Activity - Entries follow. Set all of them down as they stand.

Dataset entries:

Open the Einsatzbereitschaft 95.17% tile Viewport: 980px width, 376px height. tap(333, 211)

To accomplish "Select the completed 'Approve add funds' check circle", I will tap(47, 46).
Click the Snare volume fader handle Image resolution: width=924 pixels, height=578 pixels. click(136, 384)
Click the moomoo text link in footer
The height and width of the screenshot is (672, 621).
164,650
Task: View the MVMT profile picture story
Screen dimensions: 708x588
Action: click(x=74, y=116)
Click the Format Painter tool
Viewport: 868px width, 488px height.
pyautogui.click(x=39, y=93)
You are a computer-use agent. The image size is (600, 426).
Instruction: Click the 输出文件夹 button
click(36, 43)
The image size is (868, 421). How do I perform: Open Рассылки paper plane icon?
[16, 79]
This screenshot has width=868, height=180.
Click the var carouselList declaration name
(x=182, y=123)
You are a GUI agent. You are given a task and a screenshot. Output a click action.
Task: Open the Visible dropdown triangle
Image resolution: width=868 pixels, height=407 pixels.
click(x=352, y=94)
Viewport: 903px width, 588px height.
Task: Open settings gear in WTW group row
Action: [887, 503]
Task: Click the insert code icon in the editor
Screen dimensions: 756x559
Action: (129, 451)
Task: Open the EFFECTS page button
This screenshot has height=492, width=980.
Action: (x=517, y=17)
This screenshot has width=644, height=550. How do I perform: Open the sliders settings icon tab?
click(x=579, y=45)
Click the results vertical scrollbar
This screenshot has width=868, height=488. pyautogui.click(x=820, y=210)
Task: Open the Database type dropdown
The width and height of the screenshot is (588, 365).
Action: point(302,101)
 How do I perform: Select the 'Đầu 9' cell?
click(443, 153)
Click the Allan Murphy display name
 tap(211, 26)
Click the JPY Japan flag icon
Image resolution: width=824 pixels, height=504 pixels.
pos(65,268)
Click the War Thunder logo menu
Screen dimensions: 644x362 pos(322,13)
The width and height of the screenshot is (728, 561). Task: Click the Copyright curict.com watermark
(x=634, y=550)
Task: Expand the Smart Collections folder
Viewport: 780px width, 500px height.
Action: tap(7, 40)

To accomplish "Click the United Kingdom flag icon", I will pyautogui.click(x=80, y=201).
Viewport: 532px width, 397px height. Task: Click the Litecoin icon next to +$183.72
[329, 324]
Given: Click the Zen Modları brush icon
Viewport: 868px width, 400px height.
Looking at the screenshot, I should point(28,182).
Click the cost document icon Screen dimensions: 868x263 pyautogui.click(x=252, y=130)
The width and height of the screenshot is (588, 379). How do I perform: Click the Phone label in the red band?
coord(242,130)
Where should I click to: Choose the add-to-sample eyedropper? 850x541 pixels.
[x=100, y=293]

Output -
Open the Einsatzbereitschaft 95.17% tile Viewport: 980px width, 376px height. tap(333, 211)

To accomplish "Select the completed 'Approve add funds' check circle", I will tap(47, 46).
Click the Snare volume fader handle Image resolution: width=924 pixels, height=578 pixels. click(136, 384)
Click the moomoo text link in footer
The height and width of the screenshot is (672, 621).
164,650
Task: View the MVMT profile picture story
Screen dimensions: 708x588
Action: click(x=74, y=116)
Click the Format Painter tool
Viewport: 868px width, 488px height.
pyautogui.click(x=39, y=93)
You are a computer-use agent. The image size is (600, 426).
Instruction: Click the 输出文件夹 button
click(36, 43)
The image size is (868, 421). How do I perform: Open Рассылки paper plane icon?
[16, 79]
This screenshot has width=868, height=180.
Click the var carouselList declaration name
(x=182, y=123)
You are a GUI agent. You are given a task and a screenshot. Output a click action.
Task: Open the Visible dropdown triangle
Image resolution: width=868 pixels, height=407 pixels.
click(x=352, y=94)
Viewport: 903px width, 588px height.
Task: Open settings gear in WTW group row
Action: [887, 503]
Task: Click the insert code icon in the editor
Screen dimensions: 756x559
Action: (129, 451)
Task: Open the EFFECTS page button
This screenshot has height=492, width=980.
Action: (x=517, y=17)
This screenshot has width=644, height=550. How do I perform: Open the sliders settings icon tab?
click(x=579, y=45)
Click the results vertical scrollbar
This screenshot has width=868, height=488. pyautogui.click(x=820, y=210)
Task: Open the Database type dropdown
The width and height of the screenshot is (588, 365).
Action: point(302,101)
 How do I perform: Select the 'Đầu 9' cell?
click(443, 153)
Click the Allan Murphy display name
 tap(211, 26)
Click the JPY Japan flag icon
Image resolution: width=824 pixels, height=504 pixels.
pos(65,268)
Click the War Thunder logo menu
Screen dimensions: 644x362 pos(322,13)
The width and height of the screenshot is (728, 561). Task: Click the Copyright curict.com watermark
(x=634, y=550)
Task: Expand the Smart Collections folder
Viewport: 780px width, 500px height.
Action: tap(7, 40)

To accomplish "Click the United Kingdom flag icon", I will pyautogui.click(x=80, y=201).
Viewport: 532px width, 397px height. Task: Click the Litecoin icon next to +$183.72
[329, 324]
Given: Click the Zen Modları brush icon
Viewport: 868px width, 400px height.
Looking at the screenshot, I should point(28,182).
Click the cost document icon Screen dimensions: 868x263 pyautogui.click(x=252, y=130)
The width and height of the screenshot is (588, 379). How do I perform: Click the Phone label in the red band?
coord(242,130)
Where should I click to: Choose the add-to-sample eyedropper? 850x541 pixels.
[x=100, y=293]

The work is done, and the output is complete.